### Your goal
Reproduce every one of the rows below word for word, changing nothing.

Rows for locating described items
------

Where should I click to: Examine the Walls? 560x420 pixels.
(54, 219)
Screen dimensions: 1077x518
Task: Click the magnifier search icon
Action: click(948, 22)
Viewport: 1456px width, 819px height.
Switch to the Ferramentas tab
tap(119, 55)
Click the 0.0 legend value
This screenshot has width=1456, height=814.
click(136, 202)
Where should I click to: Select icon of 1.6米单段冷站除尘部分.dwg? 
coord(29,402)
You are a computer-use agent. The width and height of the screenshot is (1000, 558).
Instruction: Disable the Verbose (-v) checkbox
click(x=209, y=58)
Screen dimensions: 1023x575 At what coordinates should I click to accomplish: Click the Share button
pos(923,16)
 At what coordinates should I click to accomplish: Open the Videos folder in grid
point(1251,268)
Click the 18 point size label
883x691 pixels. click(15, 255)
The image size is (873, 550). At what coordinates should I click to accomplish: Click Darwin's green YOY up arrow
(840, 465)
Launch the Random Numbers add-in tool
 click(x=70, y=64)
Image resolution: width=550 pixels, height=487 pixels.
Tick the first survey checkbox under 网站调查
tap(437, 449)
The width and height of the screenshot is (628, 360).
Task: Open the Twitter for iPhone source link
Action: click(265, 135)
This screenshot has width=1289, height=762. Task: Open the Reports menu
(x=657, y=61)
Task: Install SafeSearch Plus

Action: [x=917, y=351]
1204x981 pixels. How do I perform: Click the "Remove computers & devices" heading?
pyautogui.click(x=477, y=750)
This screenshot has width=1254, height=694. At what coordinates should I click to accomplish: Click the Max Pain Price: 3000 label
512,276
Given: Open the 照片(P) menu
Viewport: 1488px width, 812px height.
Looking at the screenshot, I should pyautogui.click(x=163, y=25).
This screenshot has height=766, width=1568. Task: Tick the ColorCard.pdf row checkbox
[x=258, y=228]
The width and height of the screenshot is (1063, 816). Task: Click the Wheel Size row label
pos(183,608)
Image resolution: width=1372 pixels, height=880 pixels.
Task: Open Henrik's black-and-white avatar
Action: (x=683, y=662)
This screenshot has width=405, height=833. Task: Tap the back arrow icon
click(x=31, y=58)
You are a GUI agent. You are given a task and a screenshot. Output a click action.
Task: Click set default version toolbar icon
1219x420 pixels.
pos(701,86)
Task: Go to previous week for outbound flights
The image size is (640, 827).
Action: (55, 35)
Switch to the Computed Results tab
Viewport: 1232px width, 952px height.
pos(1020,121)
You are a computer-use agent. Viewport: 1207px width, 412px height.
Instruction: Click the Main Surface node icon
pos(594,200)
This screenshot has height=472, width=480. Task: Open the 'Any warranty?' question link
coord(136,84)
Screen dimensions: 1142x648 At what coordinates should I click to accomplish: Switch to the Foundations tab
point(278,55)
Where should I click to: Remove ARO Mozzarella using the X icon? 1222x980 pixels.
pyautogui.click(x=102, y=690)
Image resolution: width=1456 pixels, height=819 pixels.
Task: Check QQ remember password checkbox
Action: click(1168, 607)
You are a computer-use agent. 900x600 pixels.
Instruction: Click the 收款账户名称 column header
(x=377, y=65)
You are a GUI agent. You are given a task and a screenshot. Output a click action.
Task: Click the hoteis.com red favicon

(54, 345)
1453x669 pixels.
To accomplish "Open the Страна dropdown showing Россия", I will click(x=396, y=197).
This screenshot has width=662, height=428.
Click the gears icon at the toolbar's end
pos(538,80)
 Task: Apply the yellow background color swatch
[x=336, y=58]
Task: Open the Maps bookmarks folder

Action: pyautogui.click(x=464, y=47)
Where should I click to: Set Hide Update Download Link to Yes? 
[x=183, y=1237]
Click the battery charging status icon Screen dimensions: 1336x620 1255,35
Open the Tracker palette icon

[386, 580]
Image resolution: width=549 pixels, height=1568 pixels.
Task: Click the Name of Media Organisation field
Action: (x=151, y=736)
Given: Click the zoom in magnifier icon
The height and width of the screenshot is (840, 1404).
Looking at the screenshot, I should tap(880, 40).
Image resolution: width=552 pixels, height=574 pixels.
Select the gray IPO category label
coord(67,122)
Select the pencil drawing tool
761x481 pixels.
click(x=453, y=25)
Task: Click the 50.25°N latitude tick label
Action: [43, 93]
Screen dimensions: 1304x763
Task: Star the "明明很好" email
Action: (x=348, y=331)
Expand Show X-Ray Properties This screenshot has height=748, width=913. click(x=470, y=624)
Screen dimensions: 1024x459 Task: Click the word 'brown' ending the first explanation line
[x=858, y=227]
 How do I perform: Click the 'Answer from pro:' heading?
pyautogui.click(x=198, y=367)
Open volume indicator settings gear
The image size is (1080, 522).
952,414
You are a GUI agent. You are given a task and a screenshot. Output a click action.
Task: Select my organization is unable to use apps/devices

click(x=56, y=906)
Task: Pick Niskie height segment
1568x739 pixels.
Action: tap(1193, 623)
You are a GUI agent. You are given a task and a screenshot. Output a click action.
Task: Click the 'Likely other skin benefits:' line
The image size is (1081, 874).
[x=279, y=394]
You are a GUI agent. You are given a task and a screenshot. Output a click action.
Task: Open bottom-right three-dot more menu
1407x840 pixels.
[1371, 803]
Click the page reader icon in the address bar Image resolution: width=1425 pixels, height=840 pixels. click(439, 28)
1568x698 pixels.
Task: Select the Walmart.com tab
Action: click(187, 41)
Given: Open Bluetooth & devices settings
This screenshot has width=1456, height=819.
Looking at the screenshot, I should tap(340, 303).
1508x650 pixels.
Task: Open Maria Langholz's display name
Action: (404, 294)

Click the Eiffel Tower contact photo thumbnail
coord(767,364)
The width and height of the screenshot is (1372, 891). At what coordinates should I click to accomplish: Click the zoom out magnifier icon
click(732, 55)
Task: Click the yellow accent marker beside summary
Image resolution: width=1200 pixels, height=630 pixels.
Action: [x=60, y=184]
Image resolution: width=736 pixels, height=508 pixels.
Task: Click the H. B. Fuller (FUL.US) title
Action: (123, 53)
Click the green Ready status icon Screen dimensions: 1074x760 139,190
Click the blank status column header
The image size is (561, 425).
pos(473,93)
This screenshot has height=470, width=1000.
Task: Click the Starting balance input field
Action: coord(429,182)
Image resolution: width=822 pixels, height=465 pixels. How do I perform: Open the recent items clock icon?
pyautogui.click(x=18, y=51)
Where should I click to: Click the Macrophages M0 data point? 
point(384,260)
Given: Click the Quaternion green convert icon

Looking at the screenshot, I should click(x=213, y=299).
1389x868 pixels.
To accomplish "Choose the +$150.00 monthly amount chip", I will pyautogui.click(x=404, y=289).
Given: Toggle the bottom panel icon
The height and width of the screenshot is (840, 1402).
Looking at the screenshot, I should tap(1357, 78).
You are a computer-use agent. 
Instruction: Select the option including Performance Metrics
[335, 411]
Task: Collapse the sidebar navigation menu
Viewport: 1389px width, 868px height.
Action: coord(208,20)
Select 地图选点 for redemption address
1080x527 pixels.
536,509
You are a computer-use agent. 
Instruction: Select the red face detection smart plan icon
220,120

------

### Exercise result
Where should I click to: Examine the Walls? 560x420 pixels.
(54, 219)
Screen dimensions: 1077x518
Task: Click the magnifier search icon
Action: click(948, 22)
Viewport: 1456px width, 819px height.
Switch to the Ferramentas tab
tap(119, 55)
Click the 0.0 legend value
This screenshot has width=1456, height=814.
click(136, 202)
Where should I click to: Select icon of 1.6米单段冷站除尘部分.dwg? 
coord(29,402)
You are a computer-use agent. The width and height of the screenshot is (1000, 558).
Instruction: Disable the Verbose (-v) checkbox
click(x=209, y=58)
Screen dimensions: 1023x575 At what coordinates should I click to accomplish: Click the Share button
pos(923,16)
 At what coordinates should I click to accomplish: Open the Videos folder in grid
point(1251,268)
Click the 18 point size label
883x691 pixels. click(15, 255)
The image size is (873, 550). At what coordinates should I click to accomplish: Click Darwin's green YOY up arrow
(840, 465)
Launch the Random Numbers add-in tool
 click(x=70, y=64)
Image resolution: width=550 pixels, height=487 pixels.
Tick the first survey checkbox under 网站调查
tap(437, 449)
The width and height of the screenshot is (628, 360).
Task: Open the Twitter for iPhone source link
Action: click(265, 135)
This screenshot has width=1289, height=762. Task: Open the Reports menu
(x=657, y=61)
Task: Install SafeSearch Plus

Action: [x=917, y=351]
1204x981 pixels. How do I perform: Click the "Remove computers & devices" heading?
pyautogui.click(x=477, y=750)
This screenshot has width=1254, height=694. At what coordinates should I click to accomplish: Click the Max Pain Price: 3000 label
512,276
Given: Open the 照片(P) menu
Viewport: 1488px width, 812px height.
Looking at the screenshot, I should pyautogui.click(x=163, y=25).
This screenshot has height=766, width=1568. Task: Tick the ColorCard.pdf row checkbox
[x=258, y=228]
The width and height of the screenshot is (1063, 816). Task: Click the Wheel Size row label
pos(183,608)
Image resolution: width=1372 pixels, height=880 pixels.
Task: Open Henrik's black-and-white avatar
Action: (x=683, y=662)
This screenshot has width=405, height=833. Task: Tap the back arrow icon
click(x=31, y=58)
You are a GUI agent. You are given a task and a screenshot. Output a click action.
Task: Click set default version toolbar icon
1219x420 pixels.
pos(701,86)
Task: Go to previous week for outbound flights
The image size is (640, 827).
Action: (55, 35)
Switch to the Computed Results tab
Viewport: 1232px width, 952px height.
pos(1020,121)
You are a computer-use agent. Viewport: 1207px width, 412px height.
Instruction: Click the Main Surface node icon
pos(594,200)
This screenshot has height=472, width=480. Task: Open the 'Any warranty?' question link
coord(136,84)
Screen dimensions: 1142x648 At what coordinates should I click to accomplish: Switch to the Foundations tab
point(278,55)
Where should I click to: Remove ARO Mozzarella using the X icon? 1222x980 pixels.
pyautogui.click(x=102, y=690)
Image resolution: width=1456 pixels, height=819 pixels.
Task: Check QQ remember password checkbox
Action: click(1168, 607)
You are a computer-use agent. 900x600 pixels.
Instruction: Click the 收款账户名称 column header
(x=377, y=65)
You are a GUI agent. You are given a task and a screenshot. Output a click action.
Task: Click the hoteis.com red favicon

(54, 345)
1453x669 pixels.
To accomplish "Open the Страна dropdown showing Россия", I will click(x=396, y=197).
This screenshot has width=662, height=428.
Click the gears icon at the toolbar's end
pos(538,80)
 Task: Apply the yellow background color swatch
[x=336, y=58]
Task: Open the Maps bookmarks folder

Action: pyautogui.click(x=464, y=47)
Where should I click to: Set Hide Update Download Link to Yes? 
[x=183, y=1237]
Click the battery charging status icon Screen dimensions: 1336x620 1255,35
Open the Tracker palette icon

[386, 580]
Image resolution: width=549 pixels, height=1568 pixels.
Task: Click the Name of Media Organisation field
Action: (x=151, y=736)
Given: Click the zoom in magnifier icon
The height and width of the screenshot is (840, 1404).
Looking at the screenshot, I should tap(880, 40).
Image resolution: width=552 pixels, height=574 pixels.
Select the gray IPO category label
coord(67,122)
Select the pencil drawing tool
761x481 pixels.
click(x=453, y=25)
Task: Click the 50.25°N latitude tick label
Action: [43, 93]
Screen dimensions: 1304x763
Task: Star the "明明很好" email
Action: (x=348, y=331)
Expand Show X-Ray Properties This screenshot has height=748, width=913. click(x=470, y=624)
Screen dimensions: 1024x459 Task: Click the word 'brown' ending the first explanation line
[x=858, y=227]
 How do I perform: Click the 'Answer from pro:' heading?
pyautogui.click(x=198, y=367)
Open volume indicator settings gear
The image size is (1080, 522).
952,414
You are a GUI agent. You are given a task and a screenshot. Output a click action.
Task: Select my organization is unable to use apps/devices

click(x=56, y=906)
Task: Pick Niskie height segment
1568x739 pixels.
Action: tap(1193, 623)
You are a GUI agent. You are given a task and a screenshot. Output a click action.
Task: Click the 'Likely other skin benefits:' line
The image size is (1081, 874).
[x=279, y=394]
You are a GUI agent. You are given a task and a screenshot. Output a click action.
Task: Open bottom-right three-dot more menu
1407x840 pixels.
[1371, 803]
Click the page reader icon in the address bar Image resolution: width=1425 pixels, height=840 pixels. click(439, 28)
1568x698 pixels.
Task: Select the Walmart.com tab
Action: click(187, 41)
Given: Open Bluetooth & devices settings
This screenshot has width=1456, height=819.
Looking at the screenshot, I should tap(340, 303).
1508x650 pixels.
Task: Open Maria Langholz's display name
Action: (404, 294)

Click the Eiffel Tower contact photo thumbnail
coord(767,364)
The width and height of the screenshot is (1372, 891). At what coordinates should I click to accomplish: Click the zoom out magnifier icon
click(732, 55)
Task: Click the yellow accent marker beside summary
Image resolution: width=1200 pixels, height=630 pixels.
Action: [x=60, y=184]
Image resolution: width=736 pixels, height=508 pixels.
Task: Click the H. B. Fuller (FUL.US) title
Action: (123, 53)
Click the green Ready status icon Screen dimensions: 1074x760 139,190
Click the blank status column header
The image size is (561, 425).
pos(473,93)
This screenshot has height=470, width=1000.
Task: Click the Starting balance input field
Action: coord(429,182)
Image resolution: width=822 pixels, height=465 pixels. How do I perform: Open the recent items clock icon?
pyautogui.click(x=18, y=51)
Where should I click to: Click the Macrophages M0 data point? 
point(384,260)
Given: Click the Quaternion green convert icon

Looking at the screenshot, I should click(x=213, y=299).
1389x868 pixels.
To accomplish "Choose the +$150.00 monthly amount chip", I will pyautogui.click(x=404, y=289).
Given: Toggle the bottom panel icon
The height and width of the screenshot is (840, 1402).
Looking at the screenshot, I should tap(1357, 78).
You are a computer-use agent. 
Instruction: Select the option including Performance Metrics
[335, 411]
Task: Collapse the sidebar navigation menu
Viewport: 1389px width, 868px height.
Action: coord(208,20)
Select 地图选点 for redemption address
1080x527 pixels.
536,509
You are a computer-use agent. 
Instruction: Select the red face detection smart plan icon
220,120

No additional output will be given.